The research clearly validates the promise of advanced neural architectures and the symbiotic framework for enabling robust driving analysis systems to improve road safety. However, real-world testing and evaluation of such intelligent systems are imperative before large-scale deployment in smart cities. Future work includes extensive testing of these dual-use driver assistance systems across diverse conditions, incorporating naturalistic driving datasets covering various lighting, weather, and traffic conditions. Monitoring model performance across these scenarios is crucial.
Furthermore, incorporating analysis of surrounding vehicles, pedestrians, and other contextual information can further boost prediction accuracy and reliability for real-world dangerous driving detection. Thorough testing across diverse operating conditions and expanding the scope of analysis are key directions that need to be pursued for developing industry-grade systems based on the promising Multi-Speed Transformer approach presented in this paper.
It is recognized that the symbiotic framework constitutes essentially a conceptual validation, while the future deployment dictates a rigorous compliance with functional safety standards typified by ISO 26262 and SOTIF (ISO 21448).

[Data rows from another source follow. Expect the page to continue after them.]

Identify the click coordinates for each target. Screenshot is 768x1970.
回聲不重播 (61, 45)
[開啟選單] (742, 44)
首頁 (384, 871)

The transition from simulation-based results to physical intervention implies the necessity of hardware-in-the-loop testing; this is fundamental to quantify latency and to guarantee that automated corrections do not introduce new hazards into the system dynamics when the operational conditions change.
Responsible development demands proactive collaborations between researchers, authorities, manufacturers, and the public to assess benefits and risks in context. Communication, public oversight mechanisms, and governance will be vital to align progress with social values. By working together, we can translate innovations like the Multi-Speed Transformer and symbiotic framework into solutions that tangibly save lives.
Regulations and standardization around performance metrics and datasets will also be indispensable for facilitating adoption. Overall, this research marks an important milestone in leveraging state-of-the-art deep learning and symbiotic frameworks for automated safe driving assistance and oversight in future smart cities.
The future work, having been prioritized, presents itself as follows: the formal validation of the symbiotic framework, mandated by the ISO 26262 safety standards, is of paramount importance to ensure fail-safe operations; then, the expansion of the existing dataset, so to include adverse meteorological conditions, like intense rain or dense fog, will serve to robustly test sensor capabilities. Furthermore, the integration of pedestrian intention analysis is a subsequent, crucial step.